La facture d’un éclatement calculée par Rudy Aernoudt : les trois Régions seraient financièrement perdantes. Mais c’est la Wallonie qui boirait la tasse. Une facture annuelle de 4,9 milliards d’euros : c’est le prix que devrait payer le Sud en cas de partition de l’Etat.
AFP
Rudy Aernoudt, ex-secrétaire général de l’administration flamande, ancien chef de cabinet de ministres wallon, flamand et fédéral de l’Economie, est un auteur prolifique. Il dénonce dans une série d’ouvrages les clichés alignés par les hérauts du séparatisme et a démonté les chiffres avancés dans le Manifeste des patrons flamands pour l’indépendance de la Flandre du groupe « In De Warande ». Il a créé le groupe de réflexion « België Anders/ La Belgique Autrement » avec des personnalités du monde économique et, à ce jour, n’envisage pas de se présenter aux élections. Il vient de calculer la note d’une scission de l’Etat.
La facture annuelle pour la Belgique s’élèverait à 7,2 milliards d’euros (2,3 % du produit intérieur brut, lire tableau). L’ardoise se ventile différemment selon les trois régions. La Flandre perdrait 1,25 milliard par an dans l’aventure, contre 1,06 à Bruxelles. Mais c’est la Wallonie qui, en cas d’autonomie – et sans Bruxelles, donc –, serait la victime la plus lourde de l’éclatement du pays. Selon l’expert flamand, l’économie wallonne connaîtrait un recul équivalent à 6 % de son PNB. Chaque année, son budget serait amputé de 4,89 milliards. Une tuile qui s’explique surtout par le démantèlement des transferts de la Flandre vers le Sud du pays, dans la foulée de la fin du pays.

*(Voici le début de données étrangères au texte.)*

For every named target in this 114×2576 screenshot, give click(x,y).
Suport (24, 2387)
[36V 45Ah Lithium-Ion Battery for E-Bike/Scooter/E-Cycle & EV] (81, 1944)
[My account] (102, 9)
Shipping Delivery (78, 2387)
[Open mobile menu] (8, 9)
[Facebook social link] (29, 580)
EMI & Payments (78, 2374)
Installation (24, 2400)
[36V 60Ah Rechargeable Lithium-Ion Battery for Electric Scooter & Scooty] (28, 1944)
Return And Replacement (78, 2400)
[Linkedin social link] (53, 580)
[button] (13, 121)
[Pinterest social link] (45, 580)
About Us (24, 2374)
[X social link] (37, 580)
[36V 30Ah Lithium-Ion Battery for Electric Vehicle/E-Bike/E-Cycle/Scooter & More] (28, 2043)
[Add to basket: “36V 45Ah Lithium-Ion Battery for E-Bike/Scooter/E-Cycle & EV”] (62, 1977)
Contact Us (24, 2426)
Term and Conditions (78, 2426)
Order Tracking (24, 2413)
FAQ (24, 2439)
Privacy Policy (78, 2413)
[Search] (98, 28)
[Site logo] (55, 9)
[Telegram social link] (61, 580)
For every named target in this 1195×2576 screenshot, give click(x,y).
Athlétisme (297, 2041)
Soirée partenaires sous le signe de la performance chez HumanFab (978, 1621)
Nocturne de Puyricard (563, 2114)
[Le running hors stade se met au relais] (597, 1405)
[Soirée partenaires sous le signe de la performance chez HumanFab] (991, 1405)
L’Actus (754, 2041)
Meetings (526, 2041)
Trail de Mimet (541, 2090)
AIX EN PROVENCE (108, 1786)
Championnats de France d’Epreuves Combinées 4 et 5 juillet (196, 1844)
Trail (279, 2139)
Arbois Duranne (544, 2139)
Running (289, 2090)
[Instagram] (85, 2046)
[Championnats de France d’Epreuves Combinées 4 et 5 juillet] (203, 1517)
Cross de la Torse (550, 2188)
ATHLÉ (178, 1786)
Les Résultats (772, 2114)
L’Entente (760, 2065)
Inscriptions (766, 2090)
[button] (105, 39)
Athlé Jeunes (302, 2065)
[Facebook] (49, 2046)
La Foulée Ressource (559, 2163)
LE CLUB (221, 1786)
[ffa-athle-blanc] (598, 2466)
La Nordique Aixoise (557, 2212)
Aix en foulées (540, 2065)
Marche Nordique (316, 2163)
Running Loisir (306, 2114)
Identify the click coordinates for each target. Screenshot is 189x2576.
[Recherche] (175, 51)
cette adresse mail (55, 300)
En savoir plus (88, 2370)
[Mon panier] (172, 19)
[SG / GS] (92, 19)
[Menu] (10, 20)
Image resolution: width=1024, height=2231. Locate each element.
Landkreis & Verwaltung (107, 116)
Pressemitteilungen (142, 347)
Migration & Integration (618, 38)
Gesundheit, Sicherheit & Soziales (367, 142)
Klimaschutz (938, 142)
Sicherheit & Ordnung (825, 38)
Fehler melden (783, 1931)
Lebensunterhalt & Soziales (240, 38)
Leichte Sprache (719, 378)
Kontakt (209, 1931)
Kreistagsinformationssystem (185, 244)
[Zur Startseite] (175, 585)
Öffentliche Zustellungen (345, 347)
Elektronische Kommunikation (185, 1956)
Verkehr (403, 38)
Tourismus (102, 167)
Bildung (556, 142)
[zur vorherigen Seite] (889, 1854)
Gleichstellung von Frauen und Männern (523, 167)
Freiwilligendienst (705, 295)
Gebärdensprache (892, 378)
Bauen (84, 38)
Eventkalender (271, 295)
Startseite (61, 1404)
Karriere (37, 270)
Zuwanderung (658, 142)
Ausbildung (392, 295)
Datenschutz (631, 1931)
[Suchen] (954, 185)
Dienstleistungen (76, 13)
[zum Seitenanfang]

C’est le premier constat dressé par Rudy Aernoudt : dans un tel scénario, le Wallon perd sa culotte. Plus précisément, a calculé Aernoudt, en fonction de la population des deux plus grandes régions du pays, chaque Wallon perdrait 1.400 euros par an contre 200 euros pour un Flamand. « J’ai calculé que le nombre de Wallons qu’une scission plongera sous le seuil de pauvreté passera de 16 à 27 %. A politique inchangée. Car un tel scénario contraindra les décideurs wallons, pour équilibrer leur budget, à limiter l’octroi des allocations de chômage dans le temps, par exemple. Mais cela, cela relève du politique. Moi, je livre les chiffres », souligne Aernoudt.
Mais si la facture est particulièrement plus élevée au Sud qu’au Nord, chaque Région paiera un tribut, chaque année, pour son indépendance.
Aernoudt a aussi établi un second scénario, aux antipodes du premier, celui du maintien et de la reconstruction d’un Etat fédéral performant, au moins aussi compétitif, économiquement, que ses voisins immédiats. Un Etat qui mette en place des collaborations interrégionales réellement efficaces et qui élimine les chevauchements de compétences. Un Etat qui, aussi, gommerait les énormes disparités entre les taux de chômages régionaux. « Cela veut dire que 100.000 des 200.000 chômeurs wallons devraient, en tout cas, à terme, accepter d’occuper les 150.000 emplois vacants en Flandre. Il n’y a, économiquement, aucune raison qui justifie, dans un si petit pays que le nôtre, de telles divergences régionales en matière d’emploi. »
Ce second scénario permettrait d’épargner, annuellement, grâce à une politique plus efficiente, la bagatelle de 14 milliards d’euros annuels, dont la moitié profiterait à la seule Flandre. Mais la Wallonie, avec 4 milliards générés et Bruxelles, avec 3 milliards, sortiraient elles aussi gagnantes de la mise en place d’un Etat fédéral plus efficient. Et qui, aujourd’hui, ne l’est pas, précise Aernoudt, « parce qu’il préfère l’immobilisme et le statu quo ».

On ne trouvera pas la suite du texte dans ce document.